Pumped sewers, or rising mains, make up around 5% of our sewer network. This may not sound a great deal but in the Severn Trent Water Region this equates to 2500km of pipe. Over time these rising mains can develop operational issues such as blockages and maintenance may be required. This is difficult due to the nature of the pipe, when compared with a non-pressurised gravity sewer, as rising mains are usually hundreds if not thousands of meters long, can change direction suddenly with tight bends and have very few access points along their length. If maintenance is not carried out, the potential impacts on customers and the environment can be significant.


A new technique, Ice Pigging, uses ice slurries as semi-solid ‘Pigs’ as the cleaning force. It is similar to conventional pigging using foam swabs, however it is much easier in that enabling works, such as the construction of launching and collection stations are not needed. Instead of having several sizes of swab for a pipe, the ice slurry mixture inserted will form to the pipes topography, navigating bends with ease.

The method requires the isolation of the rising main. Ice is fed into the pipe at the pumping station and either the pumps are switched back on or a separate delivery tanker is used depending on site conditions, which then drives forward the pig using the pressure of water behind it. The pig travels through the length of pipe collecting debris and suspending it within the ice, scouring and cleaning the pipe walls it goes through. The pig and associated waste is then removed from the downstream end of the pipe which is then returned to service.

A major advantage in using this technology is that in regular pigging, a swab has the potential to get stuck, whereas using the ice slurry mixture, if the ice were to get stuck it would simply melt.
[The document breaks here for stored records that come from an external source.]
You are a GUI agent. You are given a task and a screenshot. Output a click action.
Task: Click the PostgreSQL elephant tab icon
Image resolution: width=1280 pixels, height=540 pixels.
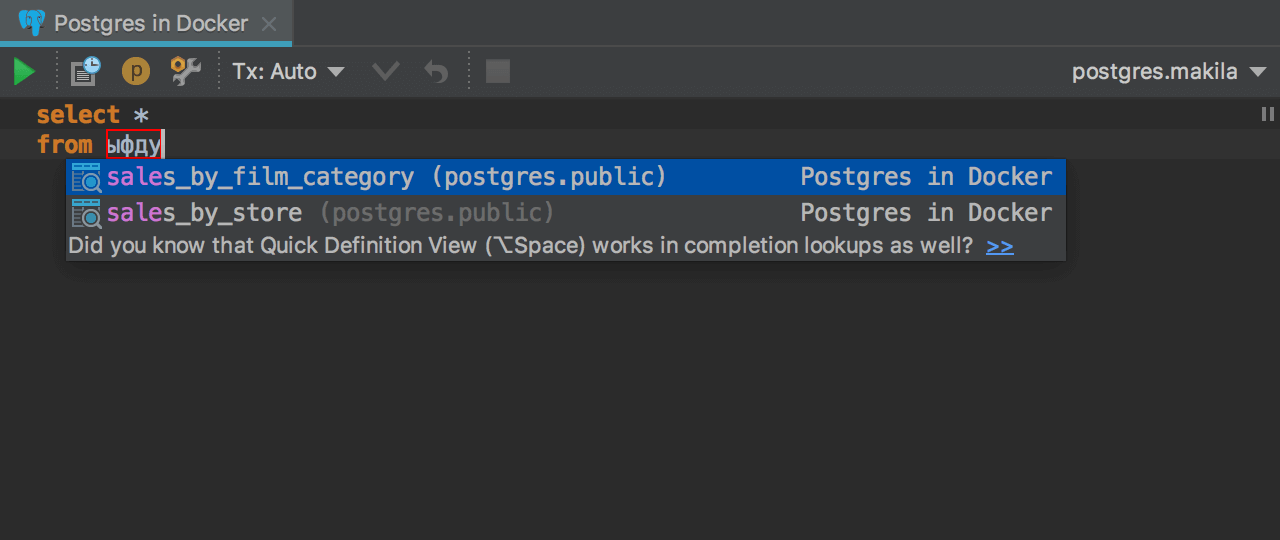click(31, 23)
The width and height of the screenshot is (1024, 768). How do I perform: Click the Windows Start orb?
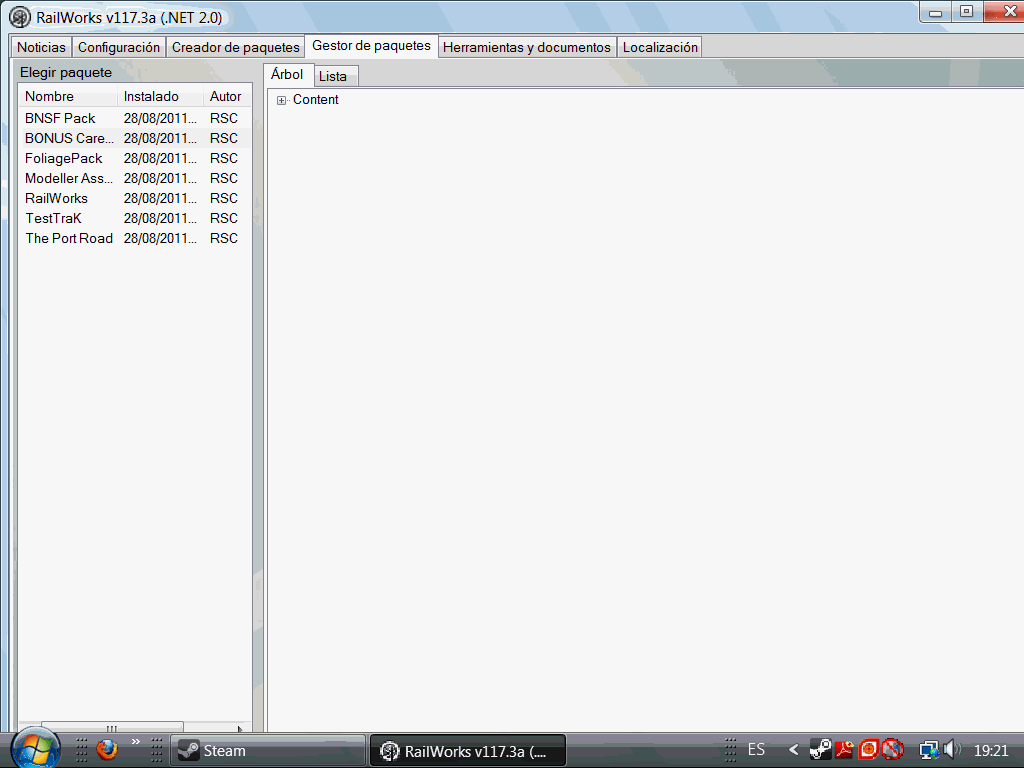tap(34, 748)
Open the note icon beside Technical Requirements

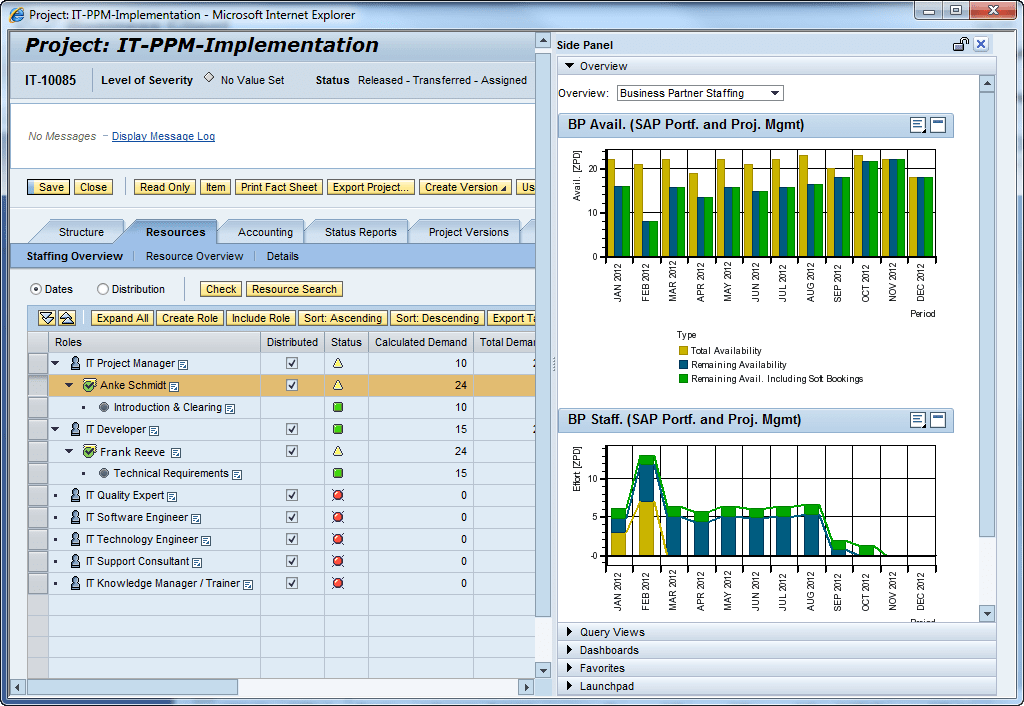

The slurry is pumped like a liquid, yet behaves as a solid in the pipe, which in turn provides an enhanced mass ensuring the pipe walls are cleaned simultaneously. Ice pigging has the ability to navigate tight bends, which other industry techniques, such as jetting, are not able to do without adding extra entry points for the equipment.  The technology is also less aggressive than some other current methods used such as air scouring.

For example, at a particular pump station in Shropshire, the site was struggling to pass forward flow and an expensive capital scheme was being considered to relocate it. Using ice pigging to clean the rising main increased capacity in the pipe and improved the pump rate from 1l/s to 3.2l/s, solving the issue and ensuring the capital scheme was no longer needed, making considerable cost savings.

There are now a number of more extensive trials over a wider range of sites with varying site conditions to prove the technology further and assess which sites are suitable. In particular, Severn Trent Water is currently carrying out more extensive trials as part of their AMP6 programme and we are keenly looking forward to seeing the results.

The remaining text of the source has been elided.